To assess the specificity of the models trained on DMR-esig across all array versions, a cohort of 521 IMEPIC control samples (GSE152026), 656 IM450K control samples (GSE40279) and 4 additional IMEPICv2 control samples (GSE222919) were used. Furthermore, the models were applied to a cohort of 489 IM450K unresolved cases (GSE89353). Data from GSE89353, GSE222919, GSE152026, and GSE40279 were retrieved already preprocessed and normalized using BMIQ (Quantile), Illumina GenomeStudio, the wateRmelon dasen function and Illumina GenomeStudio, respectively, as described in the original studies (Barbosa et al. 2018; Noguera-Castells et al. 2023; Teschendorff et al. 2013; Hannum et al. 2013). Beta-values were used as such without any further processing.

Functional analysis

All analyses were performed using R (version 4.1.2). For both Kabuki and Sotos DMR-esigs using Illumina, Noob and Funnorm normalization methods, we extracted the CpGs belonging to the DMRs of each episignature. Then, the CpGs were annotated to the genome assembly GRCh37 (hg19) using annotatr (v. 1.24.0). Genic annotations included regions 1-5 Kb upstream of the transcription start site (TSS), gene promoters (< 1 Kb upstream of the TSS), intergenic regions, 5’UTRs and 3’UTRs, exons, introns and intron–exon boundaries, using the following built-in annotations: ‘hg19_basicgenes’, ‘hg19_genes_intergenic’ and ‘hg19_genes_intronexonboundaries’. The UTRs, exons, introns and intron–exon boundaries were considered part of the “gene body” category. The CpGs genomic annotations of the episignatures were then compared to the CpGs genomic annotations of the entire corresponding training set in order to understand which regions are most enriched in the DMR/esigs.

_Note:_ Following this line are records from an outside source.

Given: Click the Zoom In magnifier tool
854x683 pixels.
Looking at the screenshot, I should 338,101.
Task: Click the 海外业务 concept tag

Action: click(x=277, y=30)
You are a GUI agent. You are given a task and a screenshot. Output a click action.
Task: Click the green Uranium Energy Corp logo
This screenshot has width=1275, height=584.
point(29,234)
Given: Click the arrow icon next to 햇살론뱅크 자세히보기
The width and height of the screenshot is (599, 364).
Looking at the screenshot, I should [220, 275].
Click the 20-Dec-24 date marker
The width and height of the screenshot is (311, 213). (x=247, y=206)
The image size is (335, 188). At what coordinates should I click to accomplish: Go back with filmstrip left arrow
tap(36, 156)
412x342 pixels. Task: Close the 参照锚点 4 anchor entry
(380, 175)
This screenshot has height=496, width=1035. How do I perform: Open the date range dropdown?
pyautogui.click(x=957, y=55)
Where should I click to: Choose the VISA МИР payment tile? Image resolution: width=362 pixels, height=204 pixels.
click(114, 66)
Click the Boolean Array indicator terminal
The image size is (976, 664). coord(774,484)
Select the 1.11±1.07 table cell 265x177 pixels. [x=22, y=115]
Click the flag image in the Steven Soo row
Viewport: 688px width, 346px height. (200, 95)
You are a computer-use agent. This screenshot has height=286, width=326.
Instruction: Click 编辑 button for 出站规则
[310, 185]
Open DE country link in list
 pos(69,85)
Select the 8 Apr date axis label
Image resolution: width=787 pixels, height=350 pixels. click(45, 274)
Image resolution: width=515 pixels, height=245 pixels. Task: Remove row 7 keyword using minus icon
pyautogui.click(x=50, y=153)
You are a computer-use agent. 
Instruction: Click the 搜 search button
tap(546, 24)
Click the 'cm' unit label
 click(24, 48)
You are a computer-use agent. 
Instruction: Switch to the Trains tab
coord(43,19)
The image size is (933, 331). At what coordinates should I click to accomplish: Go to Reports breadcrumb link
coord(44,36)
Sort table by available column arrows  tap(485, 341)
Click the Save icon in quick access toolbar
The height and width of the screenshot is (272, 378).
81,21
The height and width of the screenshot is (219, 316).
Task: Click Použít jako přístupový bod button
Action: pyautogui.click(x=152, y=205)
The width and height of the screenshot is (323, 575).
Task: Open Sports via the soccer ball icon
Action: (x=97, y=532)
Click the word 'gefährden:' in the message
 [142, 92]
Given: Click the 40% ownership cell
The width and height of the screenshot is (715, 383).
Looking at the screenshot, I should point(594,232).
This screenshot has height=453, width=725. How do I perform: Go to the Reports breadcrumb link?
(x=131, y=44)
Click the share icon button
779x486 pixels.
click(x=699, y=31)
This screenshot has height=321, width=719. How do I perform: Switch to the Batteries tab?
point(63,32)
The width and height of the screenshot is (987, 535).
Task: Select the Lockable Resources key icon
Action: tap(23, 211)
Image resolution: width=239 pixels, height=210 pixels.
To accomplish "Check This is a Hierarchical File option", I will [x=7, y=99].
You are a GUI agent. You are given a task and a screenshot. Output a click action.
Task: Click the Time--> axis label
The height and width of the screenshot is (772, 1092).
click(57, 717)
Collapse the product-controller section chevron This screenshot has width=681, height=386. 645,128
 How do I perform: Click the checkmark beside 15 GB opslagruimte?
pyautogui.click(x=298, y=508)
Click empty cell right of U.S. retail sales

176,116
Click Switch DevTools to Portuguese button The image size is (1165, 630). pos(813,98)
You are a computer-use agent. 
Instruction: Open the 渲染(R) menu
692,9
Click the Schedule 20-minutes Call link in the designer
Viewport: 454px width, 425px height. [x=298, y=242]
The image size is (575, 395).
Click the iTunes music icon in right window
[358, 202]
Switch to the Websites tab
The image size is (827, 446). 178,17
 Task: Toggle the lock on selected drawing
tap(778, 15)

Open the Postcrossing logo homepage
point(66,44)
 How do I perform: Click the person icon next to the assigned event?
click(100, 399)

Gene ontology enrichment analysis was performed using DAVID (Huang et al. 2009) to identify the biological processes most enriched. The genes used for the enrichment analysis were only the in-common genes among the DMRIllumina, DMRNoob and DMRFunnorm episignatures. Enriched terms were filtered at adjusted P value < 0.05 (Benjamini–Hochberg procedure).

Software versions

Analyses were performed either in Python (version: 3.8.10) or R (version 4.1.2).

The following version of the packages were used: minfi (version 1.40.0); maxprobes (version 0.0.2); ChAMP (version 2.24.0); seaborn (version 0.12.2); umap (version 0.5.3); scikit-learn (version: 1.2.2); pandas (version: 1.5.3).